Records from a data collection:
▼
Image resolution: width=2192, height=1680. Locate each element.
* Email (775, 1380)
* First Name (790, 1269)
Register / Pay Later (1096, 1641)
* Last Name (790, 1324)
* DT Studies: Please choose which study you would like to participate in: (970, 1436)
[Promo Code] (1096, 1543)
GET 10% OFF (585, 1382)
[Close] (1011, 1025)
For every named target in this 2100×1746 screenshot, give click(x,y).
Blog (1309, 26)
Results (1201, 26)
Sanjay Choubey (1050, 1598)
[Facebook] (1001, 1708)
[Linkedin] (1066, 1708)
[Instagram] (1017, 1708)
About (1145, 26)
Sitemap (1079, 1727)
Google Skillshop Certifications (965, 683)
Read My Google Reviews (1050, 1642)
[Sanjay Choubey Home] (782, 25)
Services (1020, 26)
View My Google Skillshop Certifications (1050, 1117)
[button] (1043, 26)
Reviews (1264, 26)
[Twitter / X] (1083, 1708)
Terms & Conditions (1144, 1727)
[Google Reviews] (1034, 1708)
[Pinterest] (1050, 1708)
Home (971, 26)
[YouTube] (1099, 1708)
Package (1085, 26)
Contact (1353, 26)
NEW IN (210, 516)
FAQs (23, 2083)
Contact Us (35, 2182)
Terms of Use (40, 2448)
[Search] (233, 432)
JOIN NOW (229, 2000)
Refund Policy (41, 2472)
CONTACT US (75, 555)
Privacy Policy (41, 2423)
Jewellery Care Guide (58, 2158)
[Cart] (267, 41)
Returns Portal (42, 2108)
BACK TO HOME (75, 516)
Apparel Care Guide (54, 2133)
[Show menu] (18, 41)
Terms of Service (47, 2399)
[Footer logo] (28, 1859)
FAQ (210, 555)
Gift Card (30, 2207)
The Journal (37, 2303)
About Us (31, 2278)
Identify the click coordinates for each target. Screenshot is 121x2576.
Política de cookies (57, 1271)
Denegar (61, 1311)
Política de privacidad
▲
§ **WHAT IS EXPECTED**
Word for word, restate all of the data shown above.

§ **RESULT OF THE EXERCISE**
Image resolution: width=2192, height=1680. Locate each element.
* Email (775, 1380)
* First Name (790, 1269)
Register / Pay Later (1096, 1641)
* Last Name (790, 1324)
* DT Studies: Please choose which study you would like to participate in: (970, 1436)
[Promo Code] (1096, 1543)
GET 10% OFF (585, 1382)
[Close] (1011, 1025)
For every named target in this 2100×1746 screenshot, give click(x,y).
Blog (1309, 26)
Results (1201, 26)
Sanjay Choubey (1050, 1598)
[Facebook] (1001, 1708)
[Linkedin] (1066, 1708)
[Instagram] (1017, 1708)
About (1145, 26)
Sitemap (1079, 1727)
Google Skillshop Certifications (965, 683)
Read My Google Reviews (1050, 1642)
[Sanjay Choubey Home] (782, 25)
Services (1020, 26)
View My Google Skillshop Certifications (1050, 1117)
[button] (1043, 26)
Reviews (1264, 26)
[Twitter / X] (1083, 1708)
Terms & Conditions (1144, 1727)
[Google Reviews] (1034, 1708)
[Pinterest] (1050, 1708)
Home (971, 26)
[YouTube] (1099, 1708)
Package (1085, 26)
Contact (1353, 26)
NEW IN (210, 516)
FAQs (23, 2083)
Contact Us (35, 2182)
Terms of Use (40, 2448)
[Search] (233, 432)
JOIN NOW (229, 2000)
Refund Policy (41, 2472)
CONTACT US (75, 555)
Privacy Policy (41, 2423)
Jewellery Care Guide (58, 2158)
[Cart] (267, 41)
Returns Portal (42, 2108)
BACK TO HOME (75, 516)
Apparel Care Guide (54, 2133)
[Show menu] (18, 41)
Terms of Service (47, 2399)
[Footer logo] (28, 1859)
FAQ (210, 555)
Gift Card (30, 2207)
The Journal (37, 2303)
About Us (31, 2278)
Identify the click coordinates for each target. Screenshot is 121x2576.
Política de cookies (57, 1271)
Denegar (61, 1311)
Política de privacidad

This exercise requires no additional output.